The TP53, a transcriptional regulator and tumor suppressor, is functionally important in spermatogenesis. MDM2 is a key regulator of the p53 pathway and modulates p53 activity. Both proteins have been functionally linked to germ cell apoptosis, which may affect human infertility, but very little is known on how common polymorphisms in these genes may influence germ cell apoptosis and the risk of male infertility. Thus, this study was designed to test whether three previously described polymorphisms 72Arg>Pro (rs1042522) and the Ex2+19C>T (rs2287498) in TP53, and the 5' untranslated region (5' UTR) 309T>G (rs937283) in MDM2, are associated with idiopathic male infertility in a Chinese population. The three polymorphisms were genotyped using OpenArray assay in a hospital-based case-control study, including 580 infertile patients and 580 fertile controls.

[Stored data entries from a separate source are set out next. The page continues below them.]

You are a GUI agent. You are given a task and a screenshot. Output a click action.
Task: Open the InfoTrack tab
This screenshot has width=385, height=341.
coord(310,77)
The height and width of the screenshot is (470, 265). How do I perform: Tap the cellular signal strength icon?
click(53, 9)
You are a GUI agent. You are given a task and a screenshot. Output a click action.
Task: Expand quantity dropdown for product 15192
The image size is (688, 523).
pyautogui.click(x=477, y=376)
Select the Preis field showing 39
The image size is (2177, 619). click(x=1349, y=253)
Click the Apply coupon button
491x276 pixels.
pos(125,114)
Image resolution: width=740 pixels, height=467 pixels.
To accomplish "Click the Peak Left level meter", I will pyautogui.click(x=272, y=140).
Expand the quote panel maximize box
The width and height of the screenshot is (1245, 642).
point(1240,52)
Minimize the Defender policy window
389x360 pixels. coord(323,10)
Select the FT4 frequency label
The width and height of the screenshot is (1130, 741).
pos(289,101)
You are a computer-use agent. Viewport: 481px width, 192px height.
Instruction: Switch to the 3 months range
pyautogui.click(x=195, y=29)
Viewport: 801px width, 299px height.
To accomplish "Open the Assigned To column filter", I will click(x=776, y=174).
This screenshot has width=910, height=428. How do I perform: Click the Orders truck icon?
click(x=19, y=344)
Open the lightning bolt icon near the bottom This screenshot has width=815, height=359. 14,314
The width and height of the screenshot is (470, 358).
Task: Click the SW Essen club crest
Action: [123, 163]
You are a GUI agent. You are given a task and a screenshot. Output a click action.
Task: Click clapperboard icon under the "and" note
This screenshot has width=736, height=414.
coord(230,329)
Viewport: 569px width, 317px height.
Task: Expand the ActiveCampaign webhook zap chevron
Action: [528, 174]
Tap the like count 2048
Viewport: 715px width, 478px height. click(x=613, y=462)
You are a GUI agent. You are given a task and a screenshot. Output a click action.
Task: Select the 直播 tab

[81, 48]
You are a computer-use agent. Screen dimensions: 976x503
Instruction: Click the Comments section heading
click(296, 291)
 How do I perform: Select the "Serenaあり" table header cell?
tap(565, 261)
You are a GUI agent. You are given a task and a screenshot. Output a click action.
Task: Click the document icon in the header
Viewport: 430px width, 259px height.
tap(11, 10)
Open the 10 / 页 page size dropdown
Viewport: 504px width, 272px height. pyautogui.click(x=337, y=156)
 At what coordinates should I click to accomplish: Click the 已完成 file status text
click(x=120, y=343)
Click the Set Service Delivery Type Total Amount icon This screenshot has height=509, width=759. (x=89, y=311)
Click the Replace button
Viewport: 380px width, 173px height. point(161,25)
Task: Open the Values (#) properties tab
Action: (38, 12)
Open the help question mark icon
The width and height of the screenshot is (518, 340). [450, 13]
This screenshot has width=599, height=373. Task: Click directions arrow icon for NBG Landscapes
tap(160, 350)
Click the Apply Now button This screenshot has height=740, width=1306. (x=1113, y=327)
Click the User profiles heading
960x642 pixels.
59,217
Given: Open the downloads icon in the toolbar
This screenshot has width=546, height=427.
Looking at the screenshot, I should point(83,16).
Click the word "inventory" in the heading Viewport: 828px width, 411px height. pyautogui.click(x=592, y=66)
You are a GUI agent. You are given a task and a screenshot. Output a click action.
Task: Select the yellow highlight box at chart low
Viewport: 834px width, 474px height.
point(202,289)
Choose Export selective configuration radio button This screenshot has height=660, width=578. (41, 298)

Our analyses revealed that TP53 Ex2+19C>T and MDM2 309T>G polymorphisms are associated with male infertility. Furthermore, we detected a nearly statistically significant additive interaction between TP53 rs2287498 and MDM2 rs937283 for the development of male infertility (P(interaction)=0.055). In summary, this study found preliminary evidence, demonstrating that genetic variants in genes of the TP53 pathway are risk factors for male infertility.